Nancy Arnison, Book Review Editor

In this issue of the journal we highlight four books addressing animals and climate change.  Dr. Stephen Crocco, Director of the Library at Yale Divinity School, reviews David Clough’s large two-volume work, On Animals, which brings both systematic theology and theological ethics to bear on the ways Christian human animals live with non-human animals who are also groaning for redemption.  Clough focuses on the use of animals for human food, particularly the devastating impacts of factory farming on the environment, animals, and humans whose job it is to slaughter and process them.

Renowned visual artist and scholar Seitu Jones reviews Alexis Rockman: The Great Lakes Cycle which is the companion book to the art exhibit of Rockman’s suite of monumental paintings depicting the history and future of the Great Lakes – home to 20% of the earth’s fresh water.

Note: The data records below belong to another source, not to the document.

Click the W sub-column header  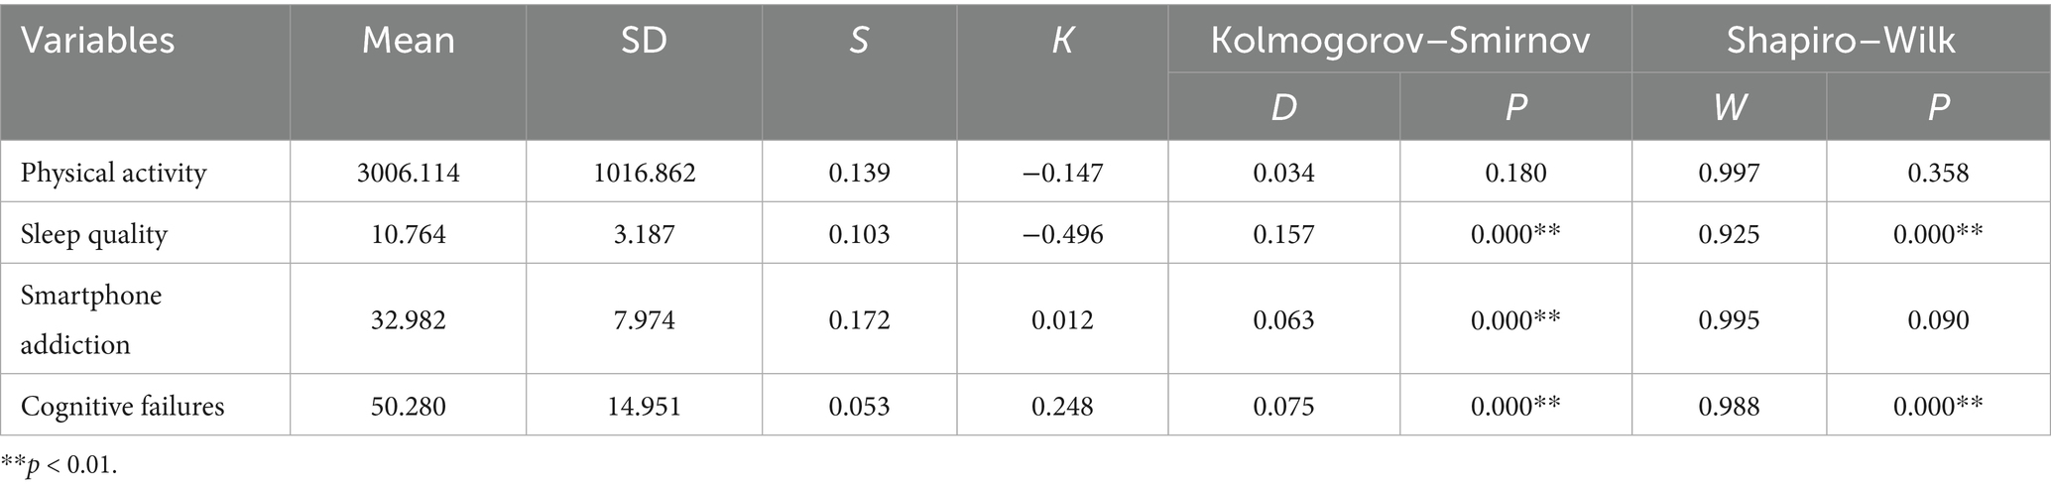coord(1729,107)

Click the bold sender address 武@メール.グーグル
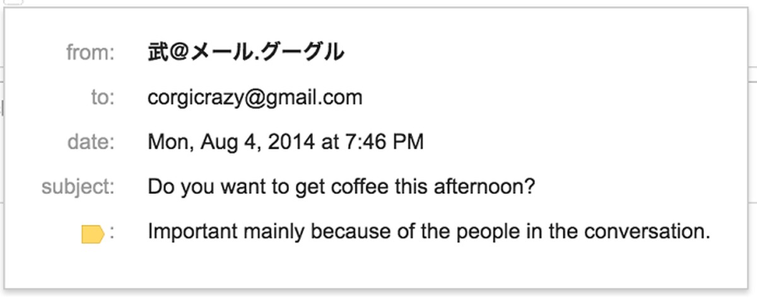click(246, 52)
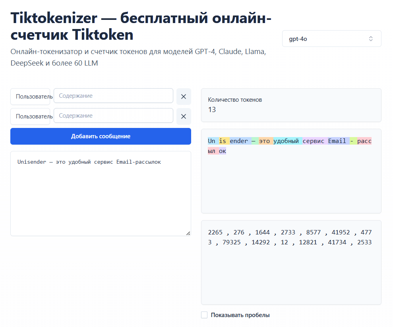Click the page title 'Tiktokenizer'
The image size is (393, 327).
52,17
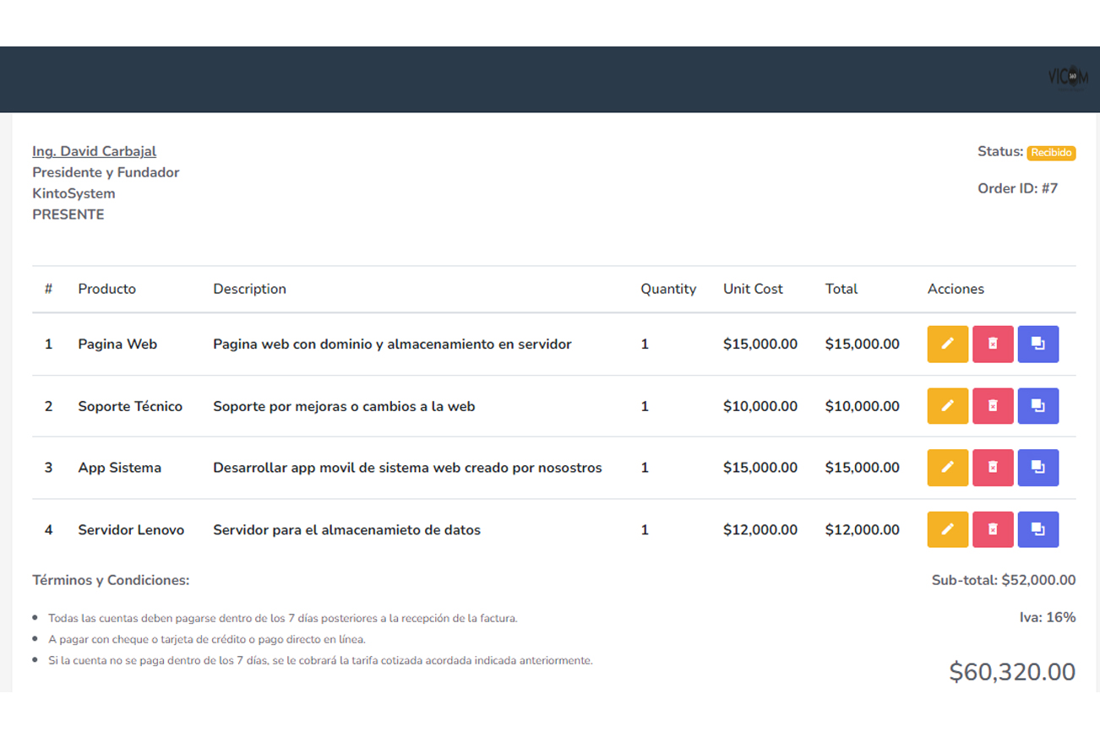Select the Order ID #7 text

coord(1017,188)
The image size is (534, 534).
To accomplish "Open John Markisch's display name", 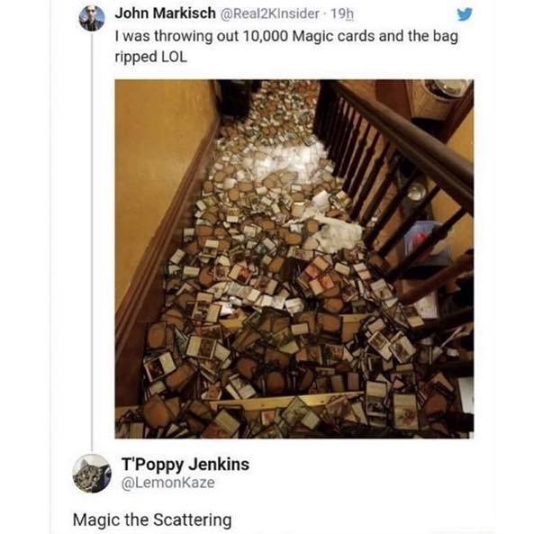I will [165, 14].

Rockman’s scientifically researched and aesthetically compelling images strike the viewer with visual immediacy – conveying the beauty and devastation of water ecosystems at risk.  Plants, animals, and human community interact in a fragile web that is threatened by climate change and fighting for its life.

Philanthropist, artist and community leader, Carolyn Roby reviews Photo Ark, Vanishing: The World’s Most Vulnerable Animals, portraits of endangered animals now cared for in human institutions. Nancy Arnison, theologian and international human rights lawyer contributes to the review of this informative, beautiful and disturbing book of photography.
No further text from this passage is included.